_Exercise input_
========================
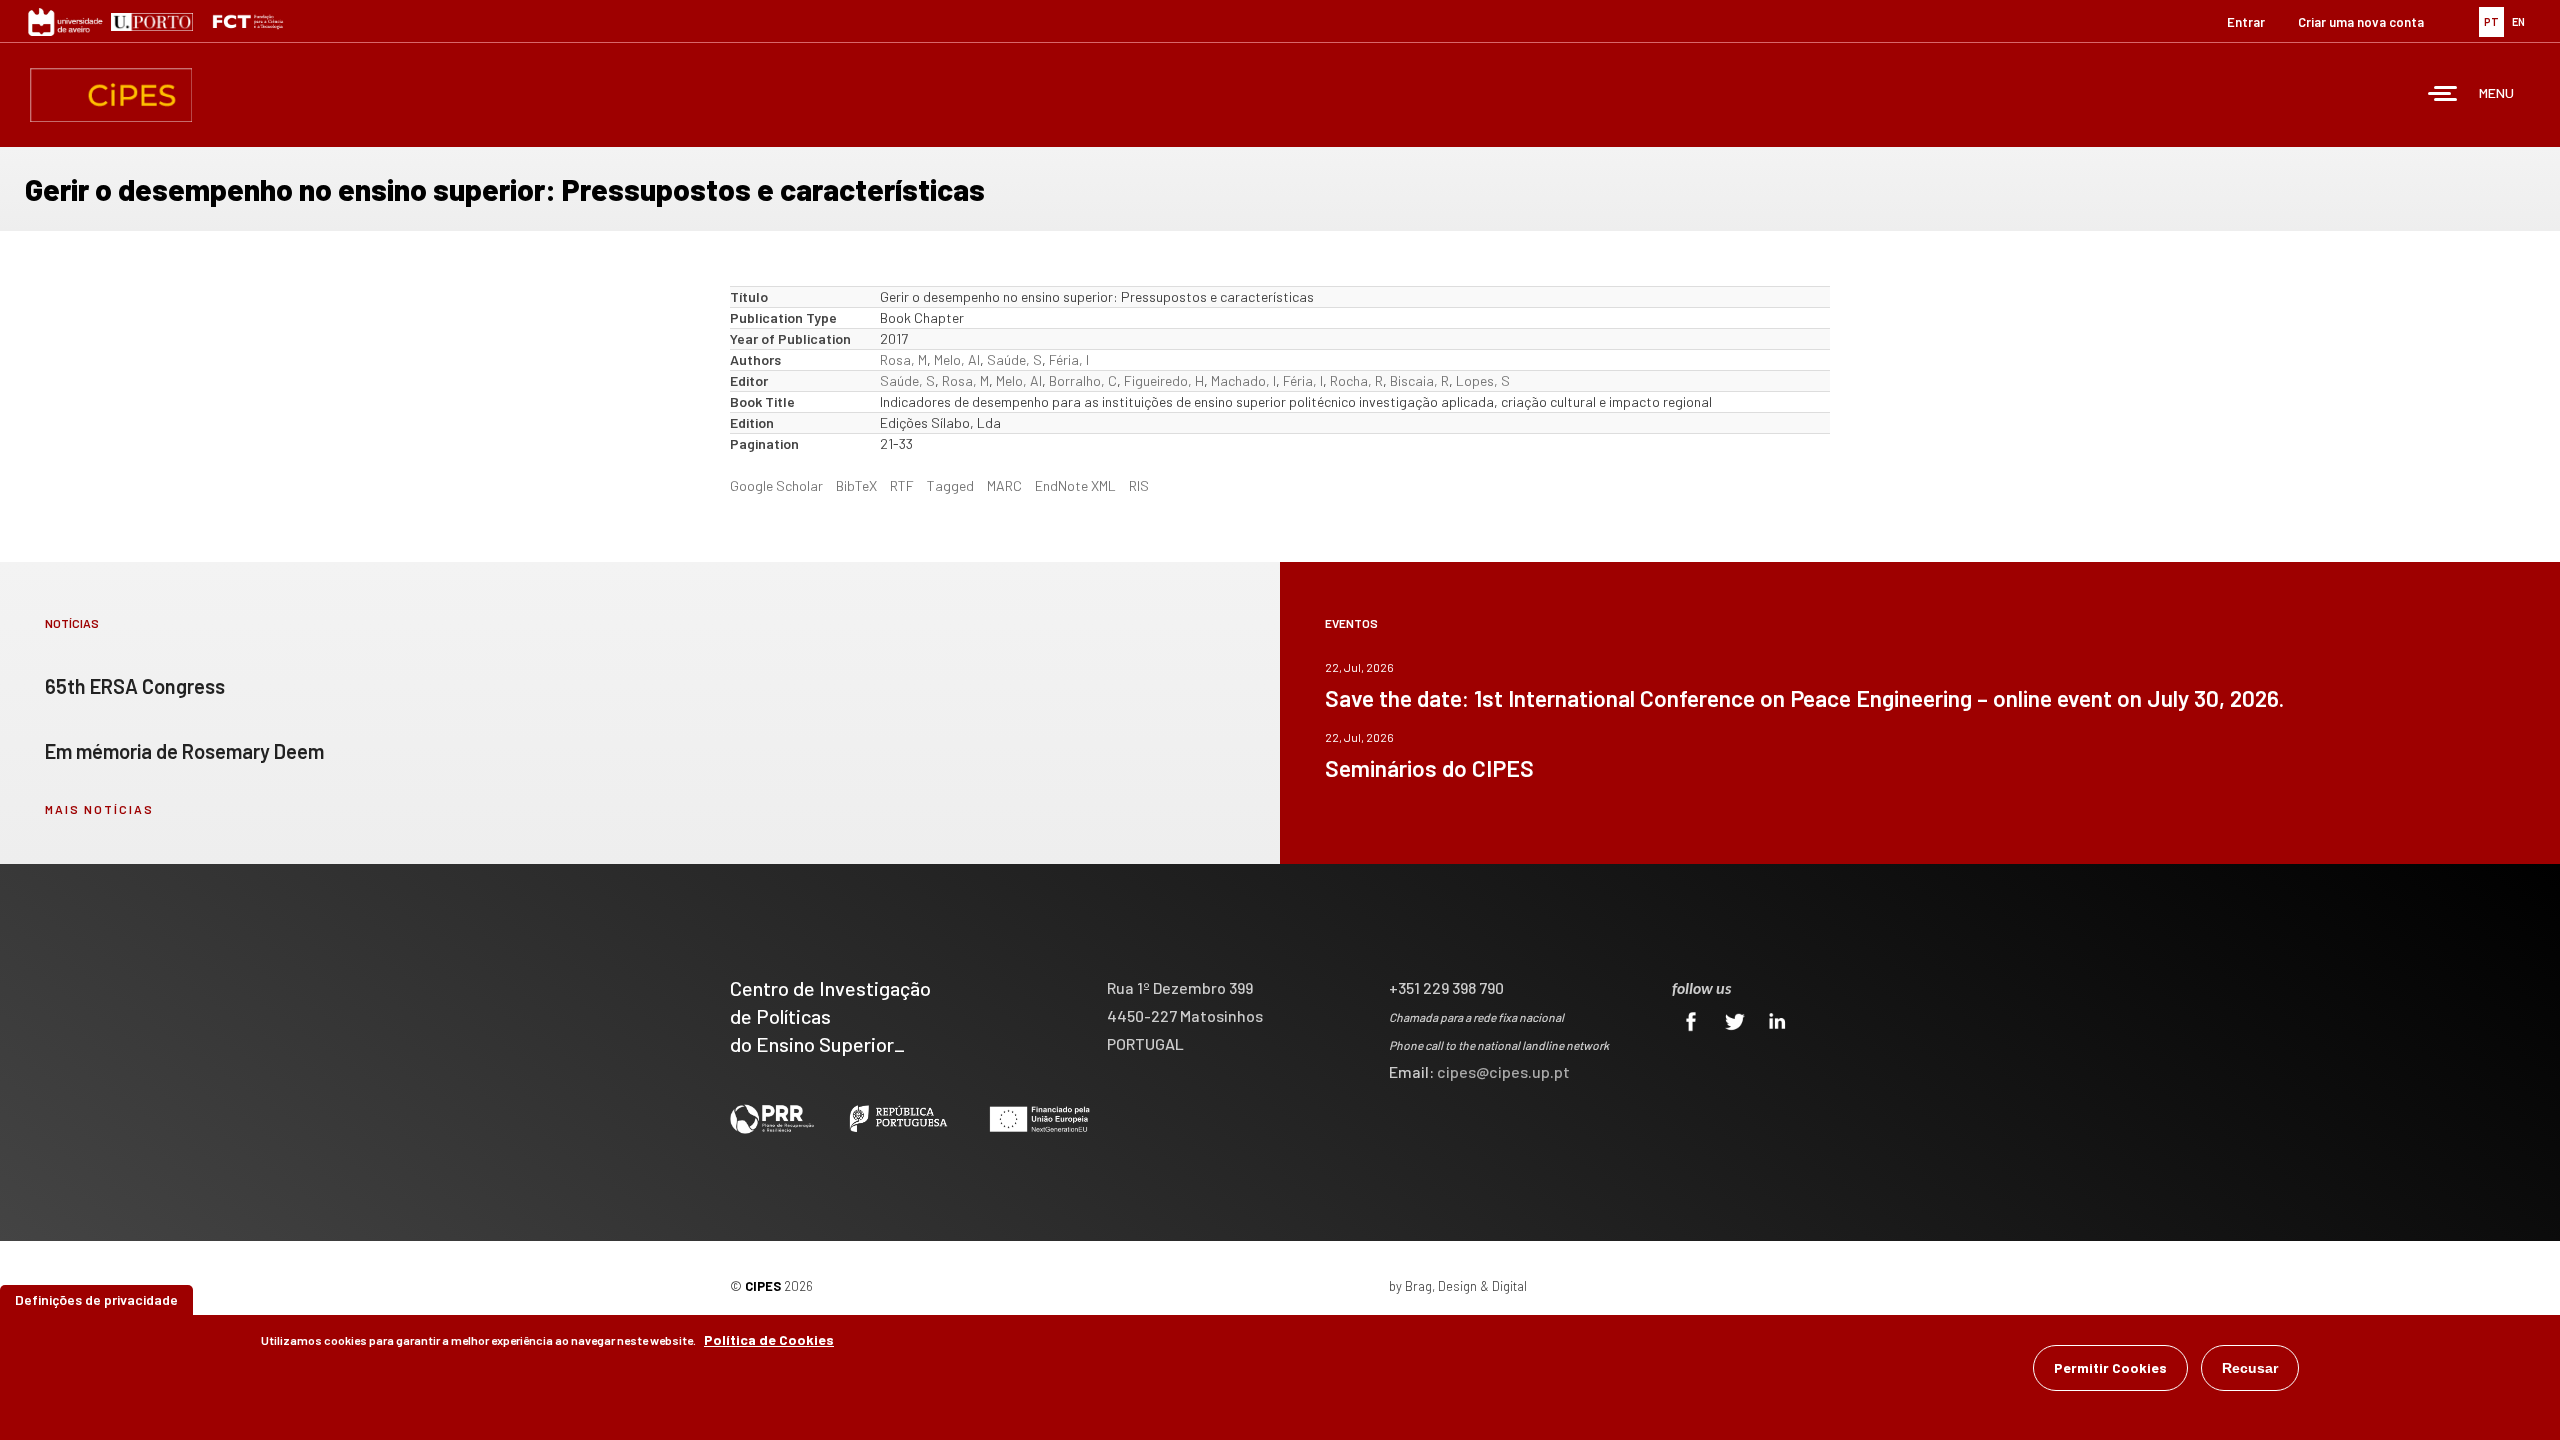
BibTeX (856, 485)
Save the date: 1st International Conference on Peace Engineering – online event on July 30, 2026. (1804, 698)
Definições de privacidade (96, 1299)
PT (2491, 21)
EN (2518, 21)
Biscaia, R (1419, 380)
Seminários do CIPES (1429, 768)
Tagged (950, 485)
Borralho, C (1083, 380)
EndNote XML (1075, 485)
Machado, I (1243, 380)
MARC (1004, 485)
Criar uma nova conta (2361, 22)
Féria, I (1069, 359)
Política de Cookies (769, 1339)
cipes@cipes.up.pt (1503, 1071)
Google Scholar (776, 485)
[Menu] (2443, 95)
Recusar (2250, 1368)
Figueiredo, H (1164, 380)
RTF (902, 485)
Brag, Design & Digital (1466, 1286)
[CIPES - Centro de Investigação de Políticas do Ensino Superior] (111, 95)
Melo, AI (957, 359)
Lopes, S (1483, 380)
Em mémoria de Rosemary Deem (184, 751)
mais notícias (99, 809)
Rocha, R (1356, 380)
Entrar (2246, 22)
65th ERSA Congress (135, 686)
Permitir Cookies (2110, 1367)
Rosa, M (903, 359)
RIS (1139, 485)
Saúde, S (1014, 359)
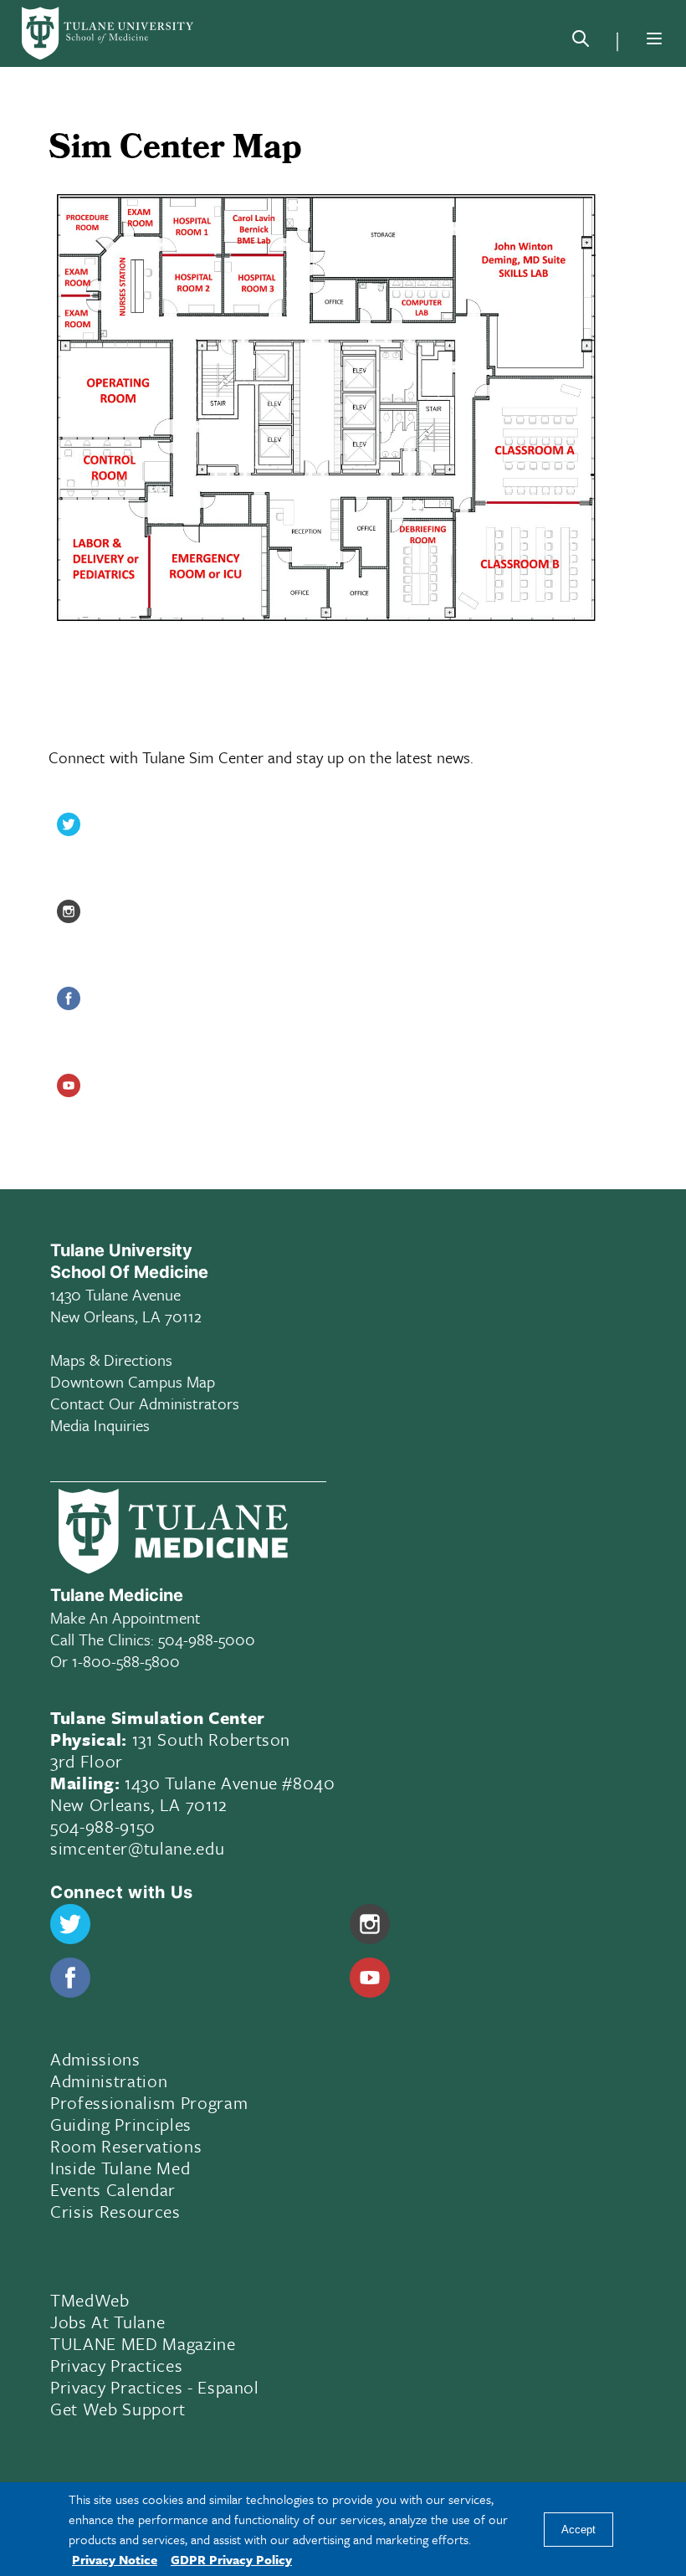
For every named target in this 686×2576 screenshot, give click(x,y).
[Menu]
========================
Repeat the data exactly, without the pictures.

_Finished exercise_
BibTeX (856, 485)
Save the date: 1st International Conference on Peace Engineering – online event on July 30, 2026. (1804, 698)
Definições de privacidade (96, 1299)
PT (2491, 21)
EN (2518, 21)
Biscaia, R (1419, 380)
Seminários do CIPES (1429, 768)
Tagged (950, 485)
Borralho, C (1083, 380)
EndNote XML (1075, 485)
Machado, I (1243, 380)
MARC (1004, 485)
Criar uma nova conta (2361, 22)
Féria, I (1069, 359)
Política de Cookies (769, 1339)
cipes@cipes.up.pt (1503, 1071)
Google Scholar (776, 485)
[Menu] (2443, 95)
Recusar (2250, 1368)
Figueiredo, H (1164, 380)
RTF (902, 485)
Brag, Design & Digital (1466, 1286)
[CIPES - Centro de Investigação de Políticas do Ensino Superior] (111, 95)
Melo, AI (957, 359)
Lopes, S (1483, 380)
Em mémoria de Rosemary Deem (184, 751)
mais notícias (99, 809)
Rocha, R (1356, 380)
Entrar (2246, 22)
65th ERSA Congress (135, 686)
Permitir Cookies (2110, 1367)
Rosa, M (903, 359)
RIS (1139, 485)
Saúde, S (1014, 359)
For every named target in this 686×2576 screenshot, give click(x,y).
[Menu]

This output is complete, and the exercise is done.